The second version of the Kraken taxonomic sequence classification system
MIT License
698 stars 270 forks source link

Question with taxonomy and LCA #375

Open davidvilanova opened 3 years ago

davidvilanova commented 3 years ago

Hi, I have built a custom database for kraken2 with default parameters. When i align 16S nanopore reads with kraken2 I have the following lines in the output file.

image

I have 34 hits mapped directly to the Bacillus genus (first line) with ncbi ID 1386.

How come i have 34 hits that are directed assigned to this genus. Is that because of LCA failing to assign at species level ?

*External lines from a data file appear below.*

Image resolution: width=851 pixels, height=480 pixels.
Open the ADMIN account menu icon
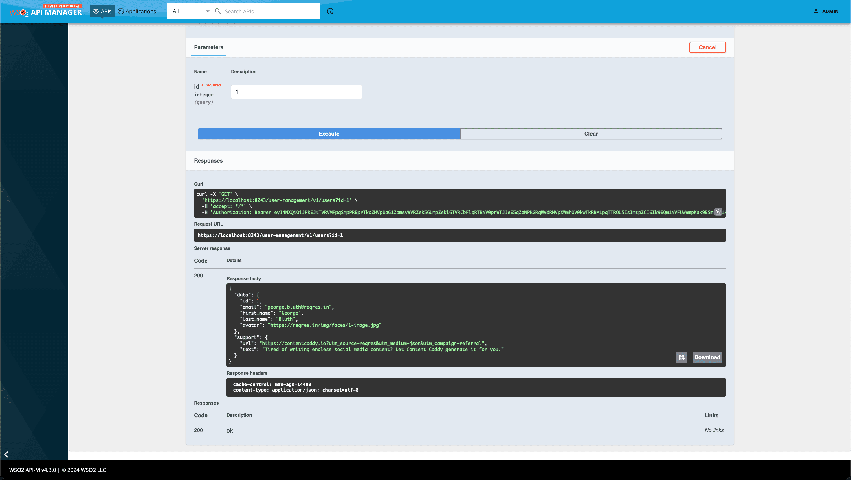(815, 11)
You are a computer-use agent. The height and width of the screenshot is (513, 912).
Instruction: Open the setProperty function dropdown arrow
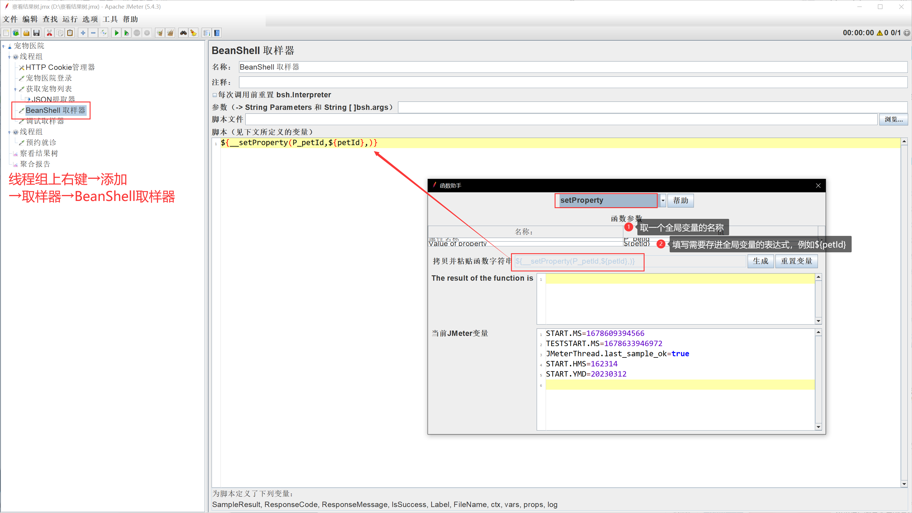663,201
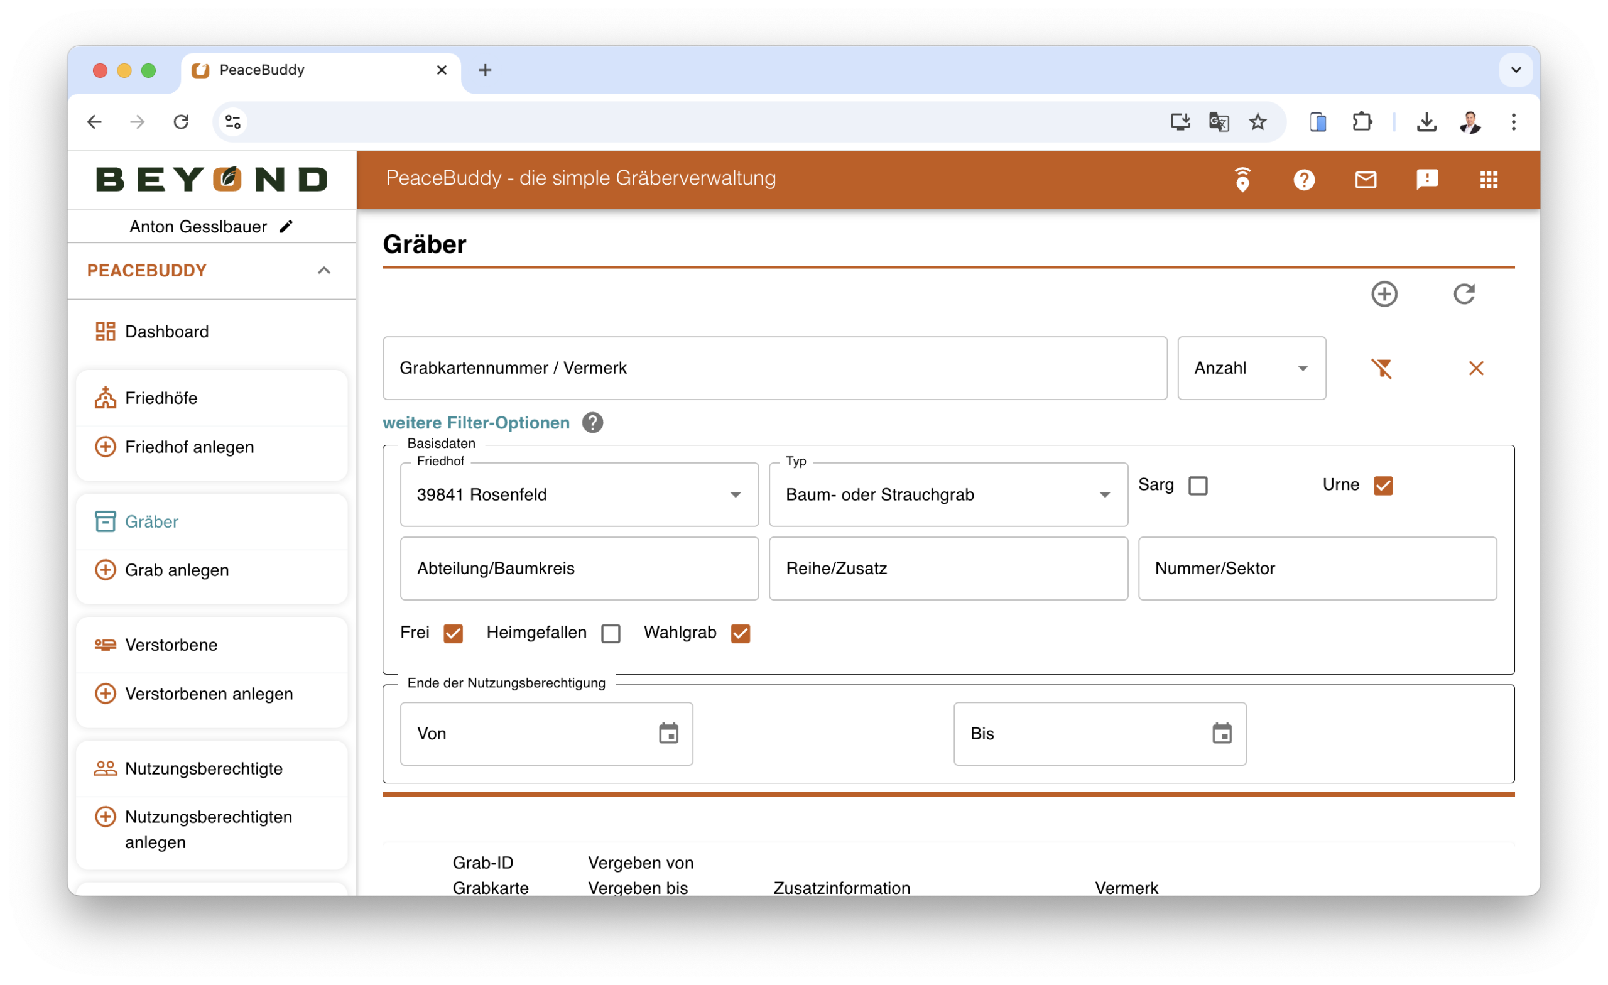Collapse the PEACEBUDDY sidebar section
The image size is (1608, 985).
point(324,270)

My guess is the total % of bacillus is overpresented in my dataset by kraken2.

Any thoughts ?

AGalanis97 commented 3 years ago

Hello,

try looking through the forums about appropriate parameters for nanopore/long-reads. It is best if you can use database building parameters that are more suited for classification of nanopore reads, you may be able to increase species-level classification.

as an example see here: https://github.com/DerrickWood/kraken2/issues/352

davidvilanova commented 3 years ago

Thanks @AGalanis97 , i have tried to build the new database as suggested in post #352

1 / a kmer-len of 26. Failed because minimizer length is too long

2/ kmer-len of 26 --minimizer-len 26 but also fails as follows:

"kraken2-build: number of minimizer spaces (7) exceeds max
for minimizer len (26); max: 6

3/ kmer-len of 26 --minimizer-len 26 and --minimizer-spaces 6 (or7). Got an empty database

image

jenniferlu717 commented 3 years ago

I'm not certain why your database is empty, but regarding your original post, yes, those 34 hits at the genus level do indicate that those reads have kmers that are shared between 2+ different Bacillus species.

I do not think reducing the kmer size will help in that case. I would assume that longer kmers would be more specific to species rather than shorter actually.